◆ Quoted text:
-.-.-

LuTillian "Tillie" Hudson carefully examines a strand of her client Cynthia Gordon's hair before combing it. Credit: Amir Aziz

Ever since she was a kid growing up in Oakland in the ‘70s and ‘80s, LuTillian “Tillie” Hudson has loved to style people’s hair. “Since I was in the womb, I’ve wanted to style hair,” Hudson said. “I always had my family’s support because they saw me doing my friends’ hair when I was a little girl, and I never wavered.”

While attending Skyline High School, the Oakland native also took cosmetology courses at Laney College. Upon graduating, Hudson enrolled at Laney to complete the training hours she needed to become a licensed cosmetologist. 

By 1992, Hudson had saved enough money working at various salons in town to open her very own shop, Showin’ Out Hair Gallery, on MacArthur Boulevard. “I worked at and learned [valuable skills] from these places, but my ultimate goal was always to own a salon,” Hudson said.

At her salon, Hudson and her staff of two stylists and a braider can do everything from cutting hair, coloring, weaving, and beyond. In the store’s boutique section, Hudson sells everyday beauty products like lipstick, eyeliner, and more. The goal is to keep the customer looking stylish and that ethos is embedded in every aspect of Showin’ Out Hair Gallery, especially the name. “I never wanted to name it after myself,” Hudson said. “I wanted something that really made a statement and had longevity.”

-.-.-

◆ Supplied data:

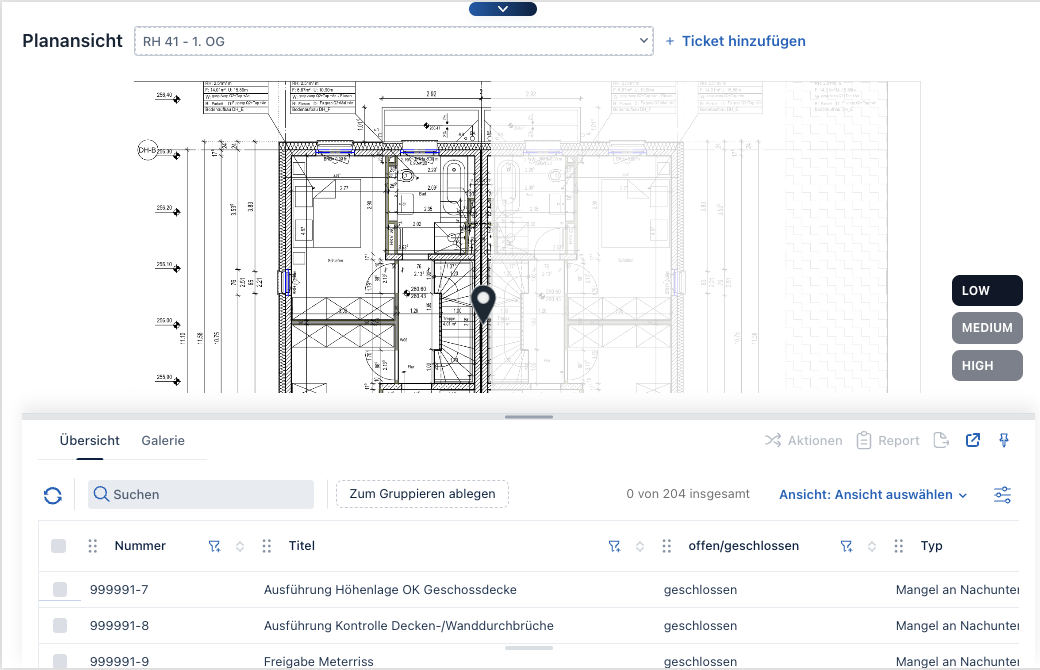Viewport: 1040px width, 670px height.
Task: Click the chevron expander at the top center
Action: pyautogui.click(x=503, y=9)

-.-.-

◆ Requirements: Copy out the article above about Tillie Hudson and her Oakland hair salon, word for word from its first line to its last.

◆ Correct answer:
LuTillian "Tillie" Hudson carefully examines a strand of her client Cynthia Gordon's hair before combing it. Credit: Amir Aziz

Ever since she was a kid growing up in Oakland in the ‘70s and ‘80s, LuTillian “Tillie” Hudson has loved to style people’s hair. “Since I was in the womb, I’ve wanted to style hair,” Hudson said. “I always had my family’s support because they saw me doing my friends’ hair when I was a little girl, and I never wavered.”

While attending Skyline High School, the Oakland native also took cosmetology courses at Laney College. Upon graduating, Hudson enrolled at Laney to complete the training hours she needed to become a licensed cosmetologist. 

By 1992, Hudson had saved enough money working at various salons in town to open her very own shop, Showin’ Out Hair Gallery, on MacArthur Boulevard. “I worked at and learned [valuable skills] from these places, but my ultimate goal was always to own a salon,” Hudson said.

At her salon, Hudson and her staff of two stylists and a braider can do everything from cutting hair, coloring, weaving, and beyond. In the store’s boutique section, Hudson sells everyday beauty products like lipstick, eyeliner, and more. The goal is to keep the customer looking stylish and that ethos is embedded in every aspect of Showin’ Out Hair Gallery, especially the name. “I never wanted to name it after myself,” Hudson said. “I wanted something that really made a statement and had longevity.”